Certes, l'accusé n'a pas d'antécédents judiciaires. Il s'agit d'une circonstance atténuante. Le rôle de l'accusé dans la commission des infractions est cependant total. Et la responsabilité de l'accusé est entière. Ce dernier a fait les démarches pour établir la relation avec ses victimes vulnérables (A et B). Dans les deux cas, il se présente comme le client gentil et poli afin que ces dernières laissent tomber leur garde et qu'elles croient à sa thèse de l'accident une fois l'agression sexuelle commise.
La preuve indique que l'accusé a perdu son emploi en raison de la médiatisation de ses déclarations de culpabilité.

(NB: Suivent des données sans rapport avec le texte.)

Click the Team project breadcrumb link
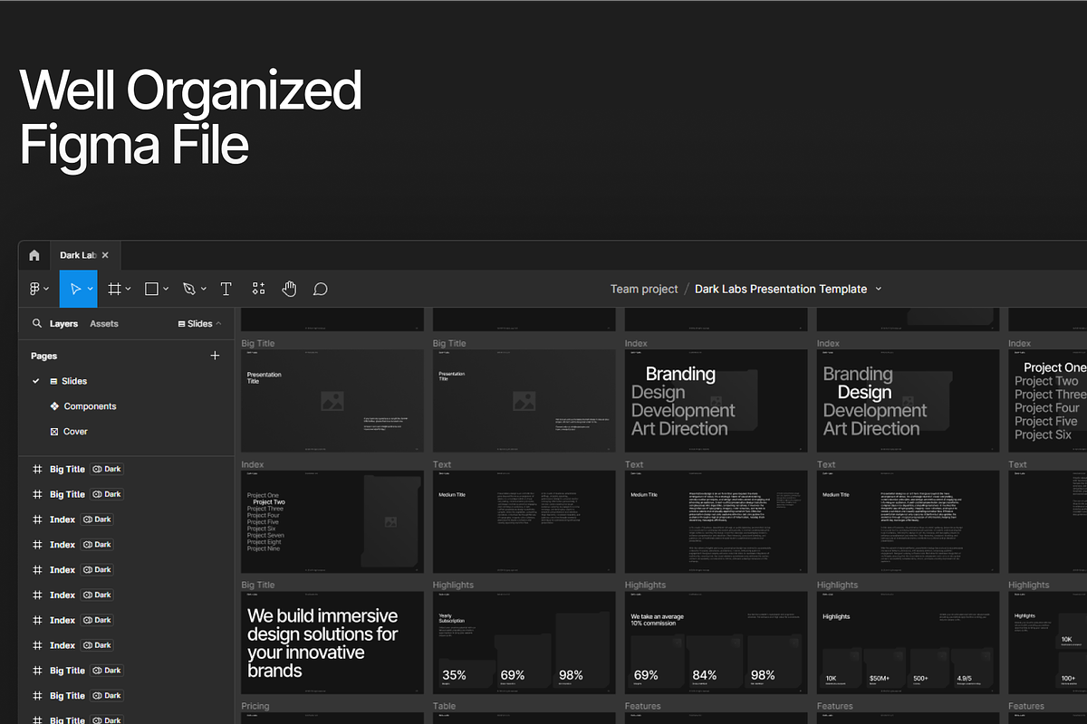The height and width of the screenshot is (724, 1087). point(644,289)
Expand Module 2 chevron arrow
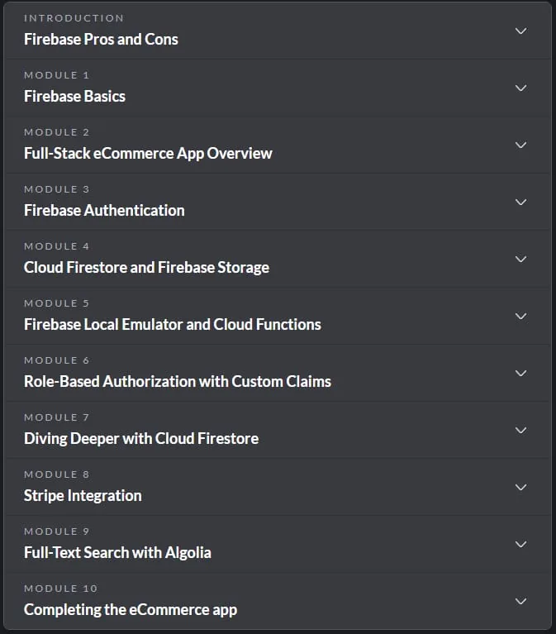The height and width of the screenshot is (634, 556). pyautogui.click(x=520, y=145)
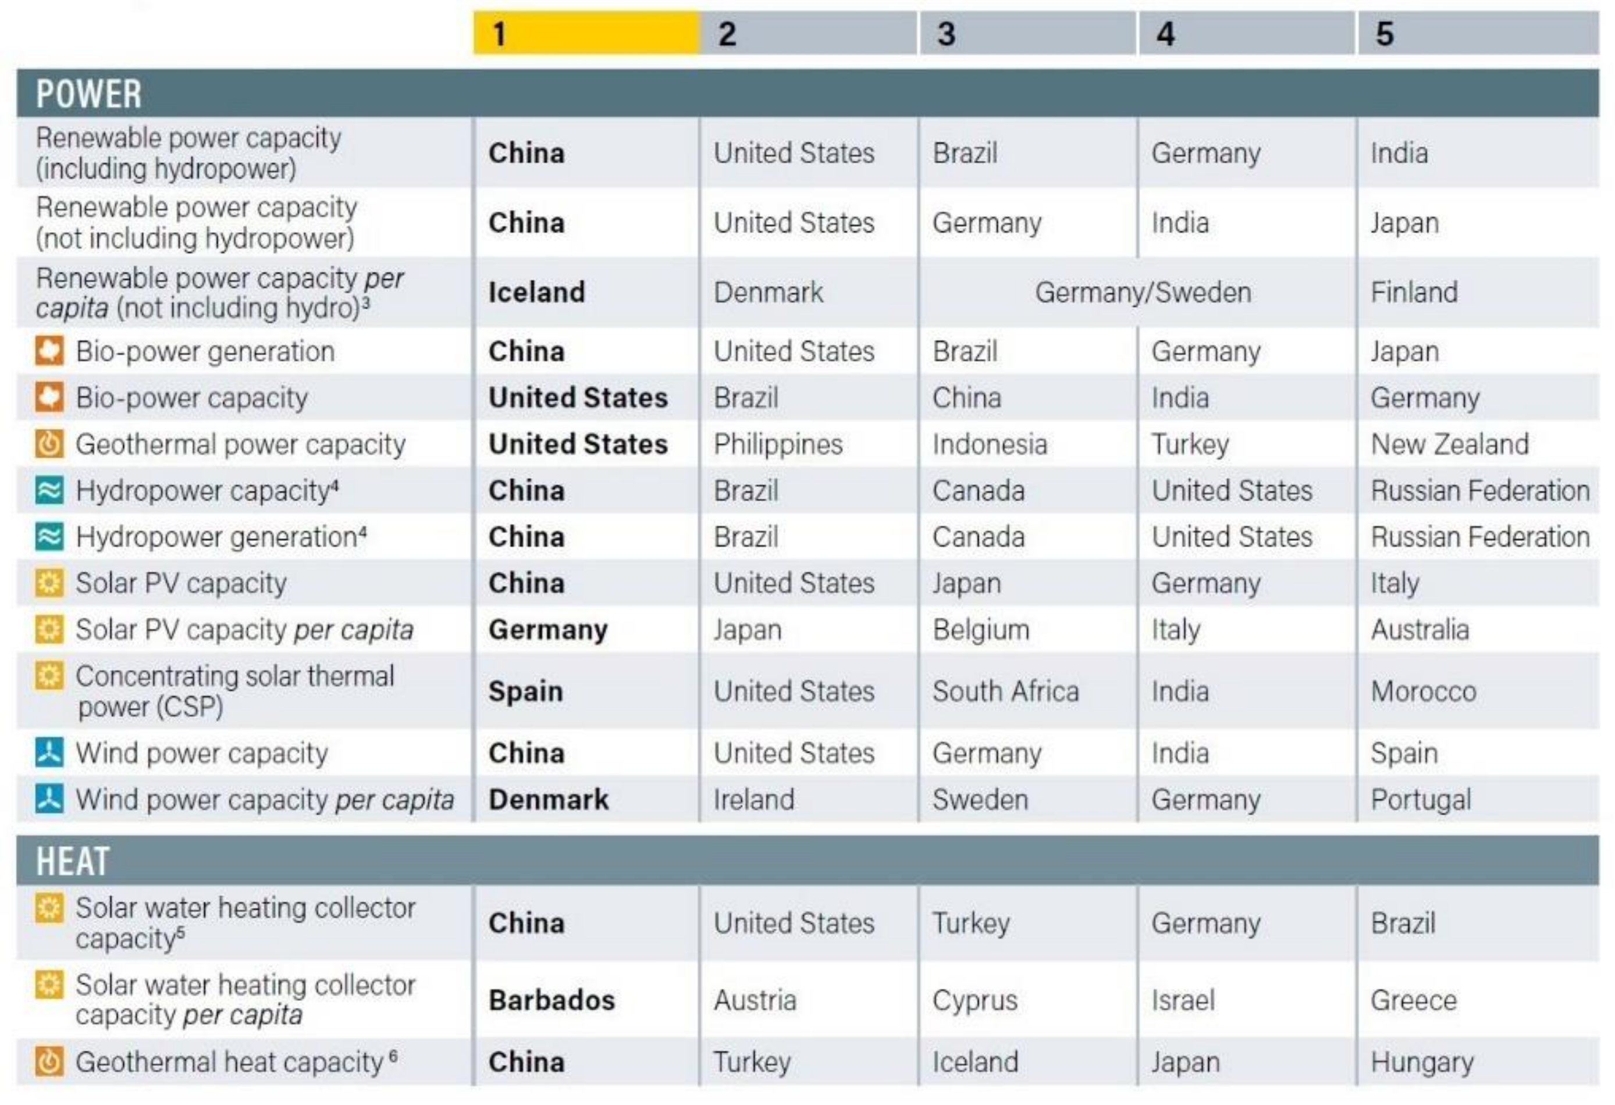Click Spain in the CSP row
Image resolution: width=1615 pixels, height=1105 pixels.
point(525,691)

La médiatisation devient donc une circonstance pertinente dans la détermination de la peine. Toutefois, cette conséquence est à ce point directement liée à la nature des infractions dont l'accusé a été déclaré coupable que son rôle à titre de facteur atténuant est grandement réduit. Par ailleurs, une certaine valeur mitigée doit y être accordée parce que l'on ne parle pas ici d'infractions commises spontanément ni d'une infraction unique.

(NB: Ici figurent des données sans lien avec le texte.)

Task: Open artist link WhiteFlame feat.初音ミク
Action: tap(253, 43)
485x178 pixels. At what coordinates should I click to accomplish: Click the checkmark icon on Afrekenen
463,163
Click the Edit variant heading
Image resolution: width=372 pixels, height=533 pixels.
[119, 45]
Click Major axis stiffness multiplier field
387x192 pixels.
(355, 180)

Dans la présente affaire, ni les mesures probatoires ni l'emprisonnement dans un pénitencier ne s'avéreraient des peines appropriées. Une peine totale de moins de deux ans d'emprisonnement saura satisfaire les objectifs de dénonciation et de dissuasion générale et individuelle, mais aussi les objectifs de conscientisation et de réparation des torts causés. Cela dit, une peine d'emprisonnement avec sursis ne pourra être imposée. En effet, à la lumière de toute la preuve et du rapport sexologique, on ne peut conclure que le fait de permettre à l'accusé de purger sa peine au sein de la collectivité ne mettra pas en danger la sécurité de celle-ci. Non seulement le risque de récidive n'est pas minime, mais des conséquences très graves sont susceptibles de découler d'une récidive. En cas de récidive, l'accusé expose effectivement les travailleuses du sexe, ses autres partenaires et les autres partenaires de celles-ci ou de ceux-ci aux infections transmises sexuellement. Il y a aussi un risque de grossesses non désirées.

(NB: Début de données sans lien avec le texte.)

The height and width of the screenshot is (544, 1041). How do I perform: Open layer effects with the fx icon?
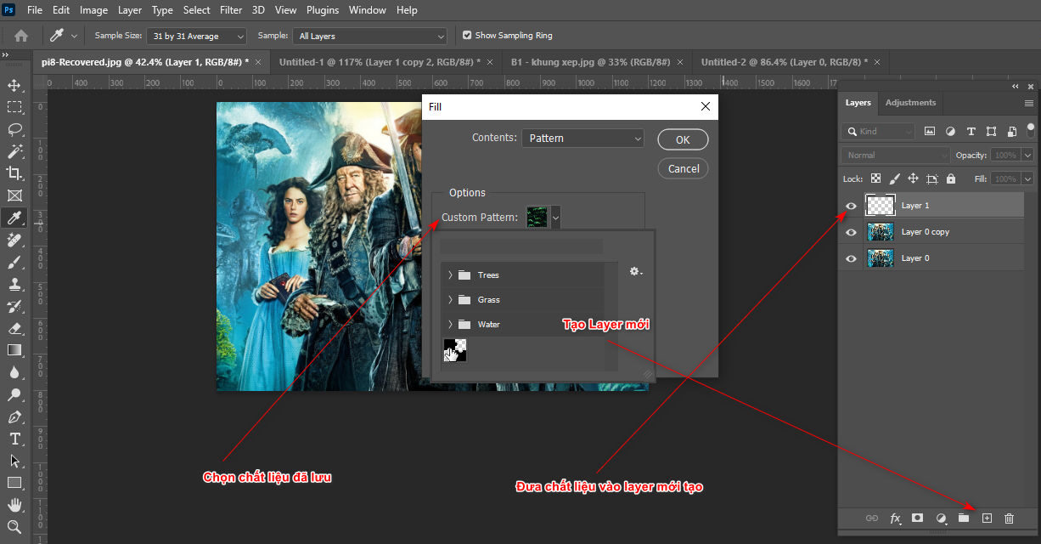[895, 518]
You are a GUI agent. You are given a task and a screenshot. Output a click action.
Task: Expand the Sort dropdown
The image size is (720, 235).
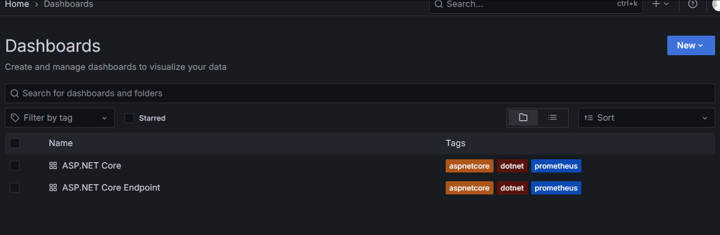(646, 118)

Et même si l'on avait conclu qu'il ne mettait pas en danger la sécurité de la collectivité, un emprisonnement avec sursis n'aurait pas constitué une sanction raisonnable dans les circonstances. Il faut ici faire primer les objectifs de dénonciation et de dissuasion (générale et individuelle) et tenir compte du tort causé aux victimes et à la collectivité.
La peine juste et appropriée pour chacune des infractions prises isolément est : 18 mois d'emprisonnement pour l'agression sexuelle de A, 18 mois d'emprisonnement pour l'agression sexuelle de B ainsi que 1 000 $ d'amende et 14 jours d'emprisonnement pour chacune des trois infractions d'obtention de services sexuels moyennant rétribution (A, B et D). Les peines pour les deux agressions sexuelles doivent être purgées consécutivement. Mais comme le tribunal doit éviter l'excès de durée dans l'infliction de peines consécutives, les peines de 18 mois d'emprisonnement sont réduites à des peines de 10 mois d'emprisonnement. Toujours compte tenu du principe de la totalité, les peines d'emprisonnement pour l'obtention de services sexuels moyennant rétribution seront concurrentes entre elles et à toute autre peine. La peine totale est donc de 20 mois d'emprisonnement.
Enfin, il n'est pas approprié de prononcer une ordonnance de probation vu que l'accusé, qui a un statut de résident permanent au Canada, quittera le pays à la fin de sa peine d'emprisonnement ou à l'expiration de son visa.